Pendant l'essentiel de l'histoire de l'humanité, chaque fois qu'un conflit politique ouvert a éclaté entre classes sociales, il a pris la forme d'un plaidoyer pour l'annulation des dettes - la libération des asservis, et, en général, la redistribution plus équitables des terres. ce que nous voyons dans la Bible et d'autres traditions religieuses, ce sont des traces des arguments par lesquels on justifiait ces revendications : ils se caractérisent en général par toutes sortes de sinuosités et de torsions imaginatives, mais ils intégraient inévitablement, jusqu'à un certain point, le vocabulaire du marché."

 

    Même si les recherches dans les domaines anthropologique, psychologique et économique de la dette sont loin d'être abouties et d'obtenir des résultats complètement satisfaisants, toujours est-il que la piste d'un arrière fond psychologique que l'on peut retrouver dans les grands textes sacrés guide les comportements en matière de dette et de créance. L'existence d'une dette fondamentale, irréductible à l'existence sur Terre est mise en avant par de nombreux textes parmi les plus anciens. Des évolutions tardives, celles transcrites dans les textes des grandes religions monothéistes, indiquent un langage marchand de la dette, des présentations de ses fondements jusque dans les prescriptions morales et bien entendus juridiques, qui tranchent avec la perception de "dettes impossibles à solder" par nature.

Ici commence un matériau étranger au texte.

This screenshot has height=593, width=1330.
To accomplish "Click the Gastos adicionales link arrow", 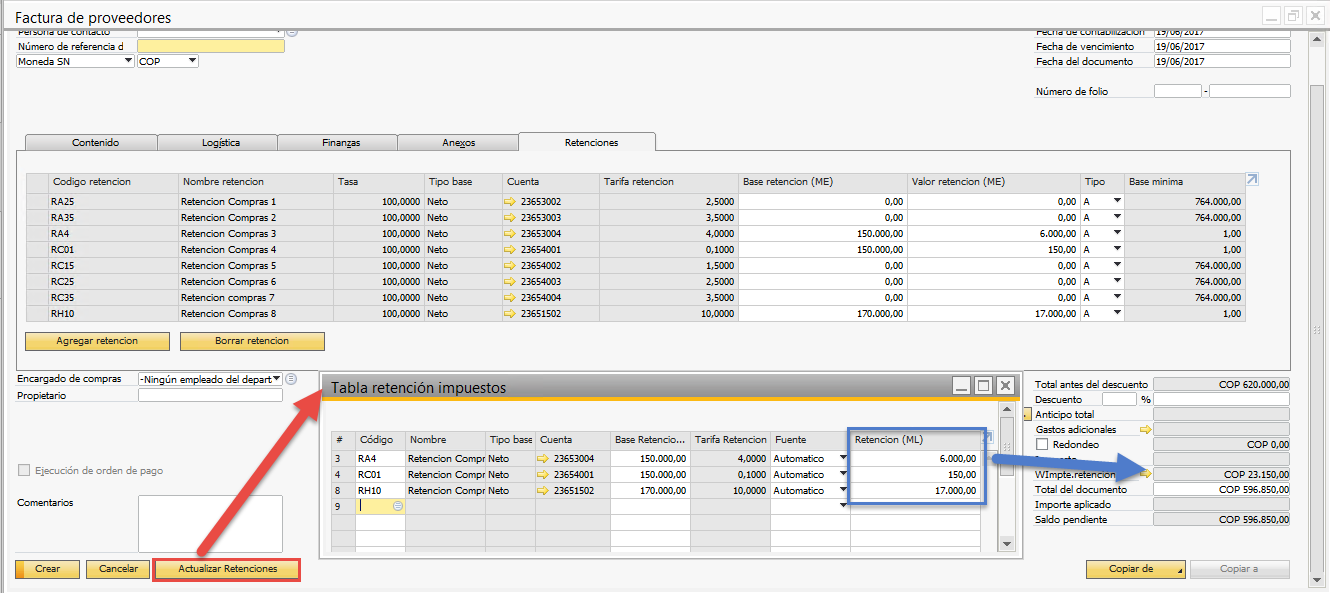I will [x=1146, y=429].
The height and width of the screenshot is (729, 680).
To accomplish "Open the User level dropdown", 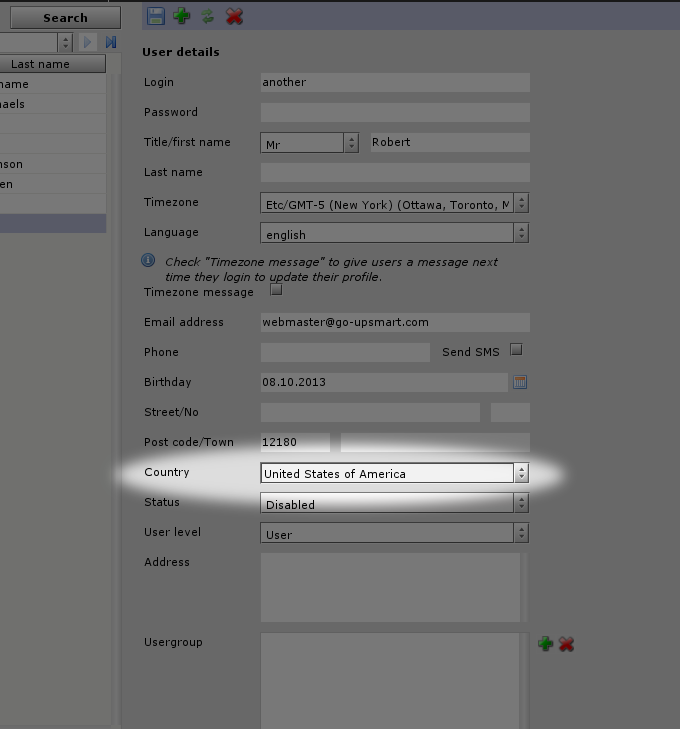I will coord(520,533).
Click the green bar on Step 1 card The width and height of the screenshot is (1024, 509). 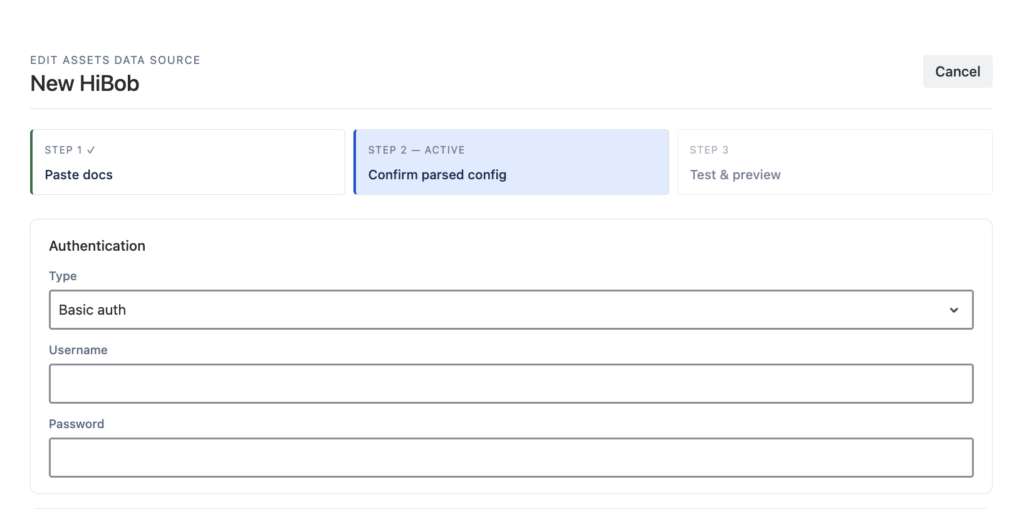31,162
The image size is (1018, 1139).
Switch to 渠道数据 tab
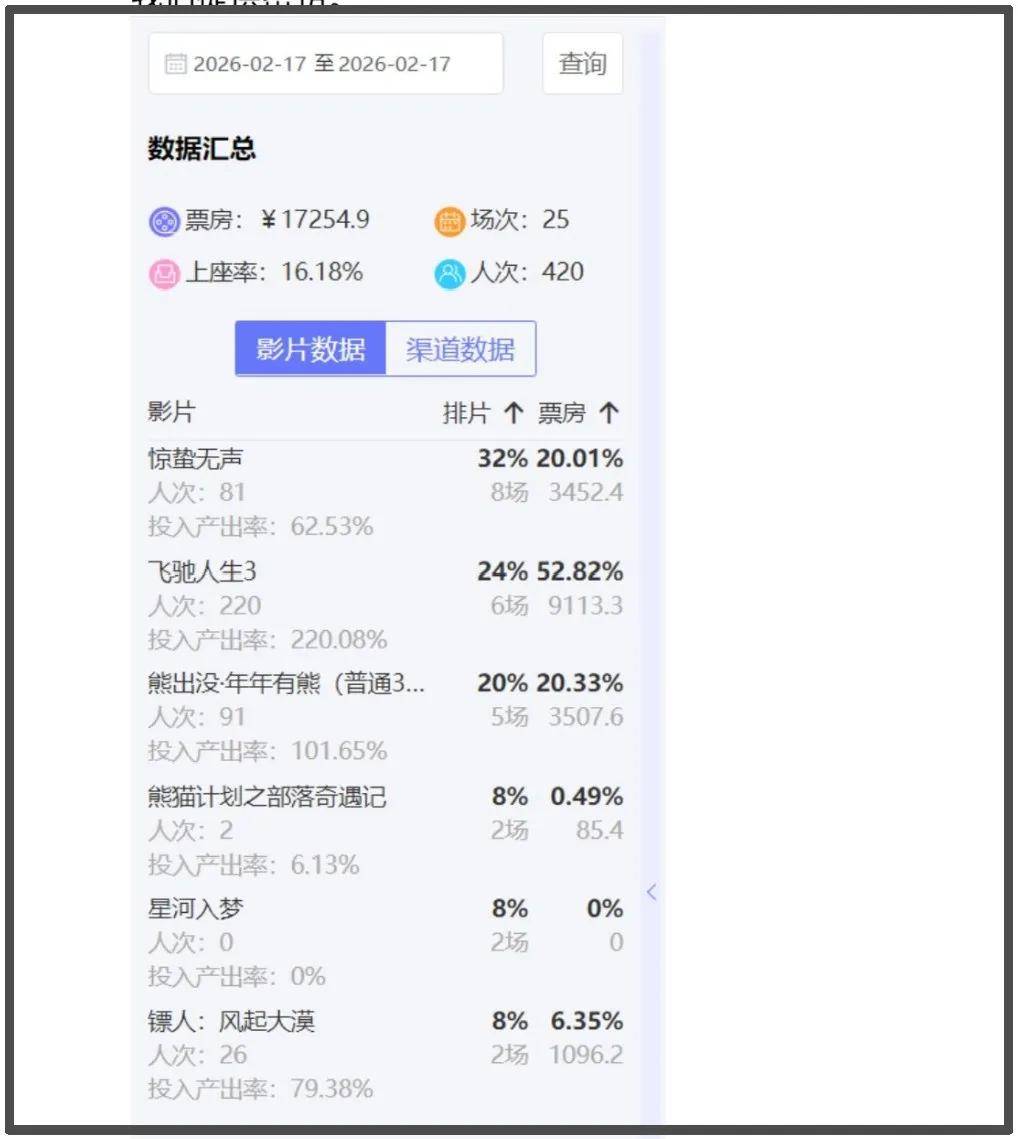460,349
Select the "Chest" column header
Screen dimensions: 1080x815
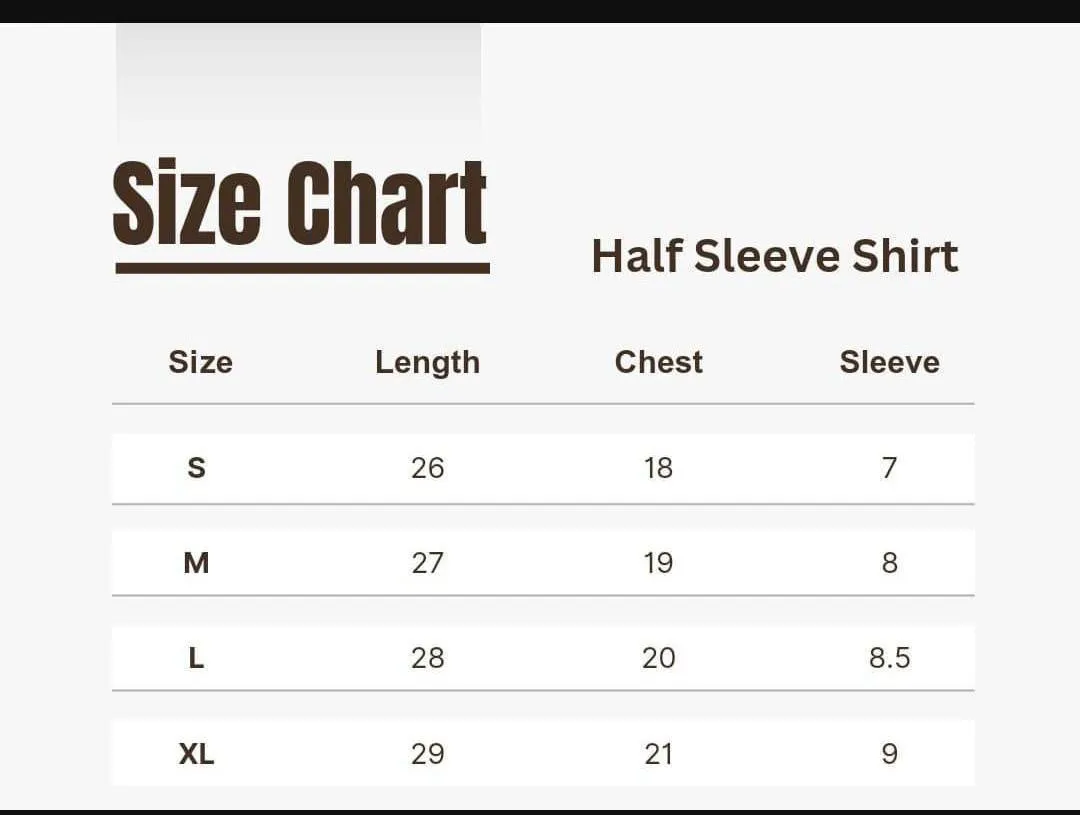pyautogui.click(x=658, y=362)
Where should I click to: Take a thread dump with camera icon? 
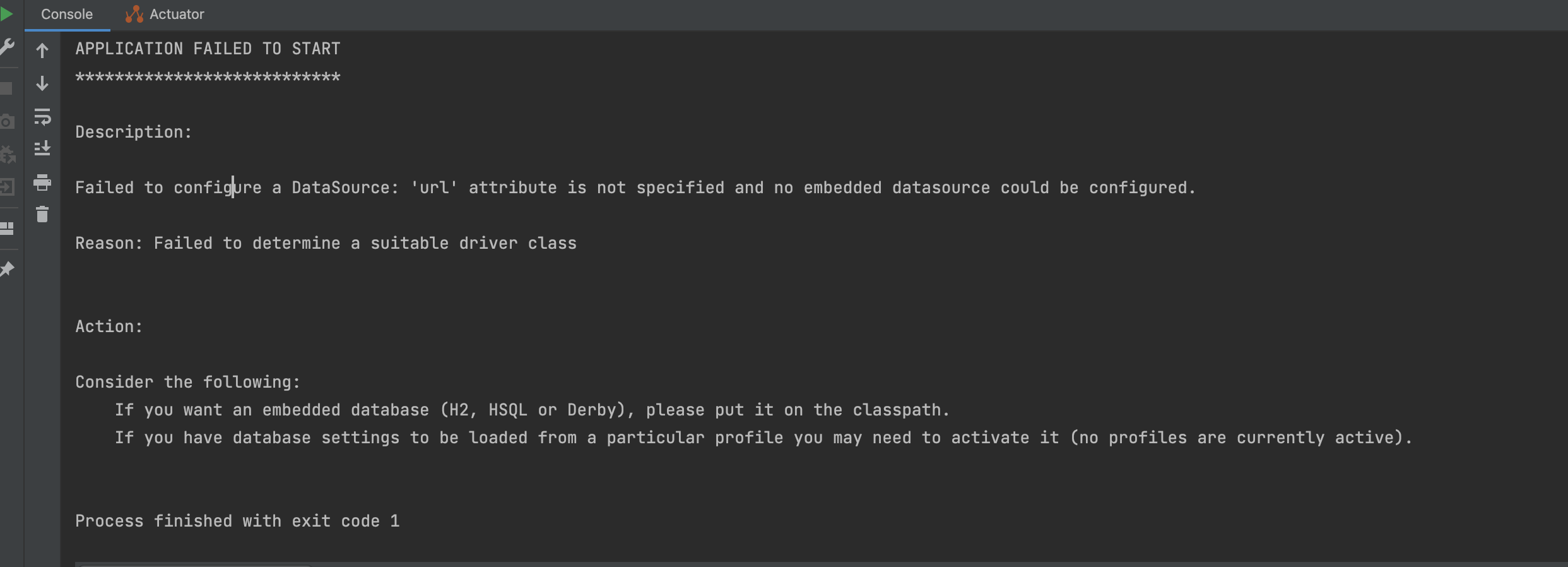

Se mêlent des perceptions psychologiques profondes (sur un caractère quasi sacré de la dette)  et des considérations qui font du créancier et du débiteur deux parties égales d'un même contrat... Le passage des dettes spirituelles à des dettes matérielles, ces dernières pouvant prendre des caractéristiques des premières, est sûrement un objet de recherches à suivre...

 

David GRAEBER, Dette. 5000 ans d'histoire, Les Liens qui Libèrent, 2013. Charles MALALOUD, article Dette (Anthoropologie), dans Encyclopedia Universalis, 2014.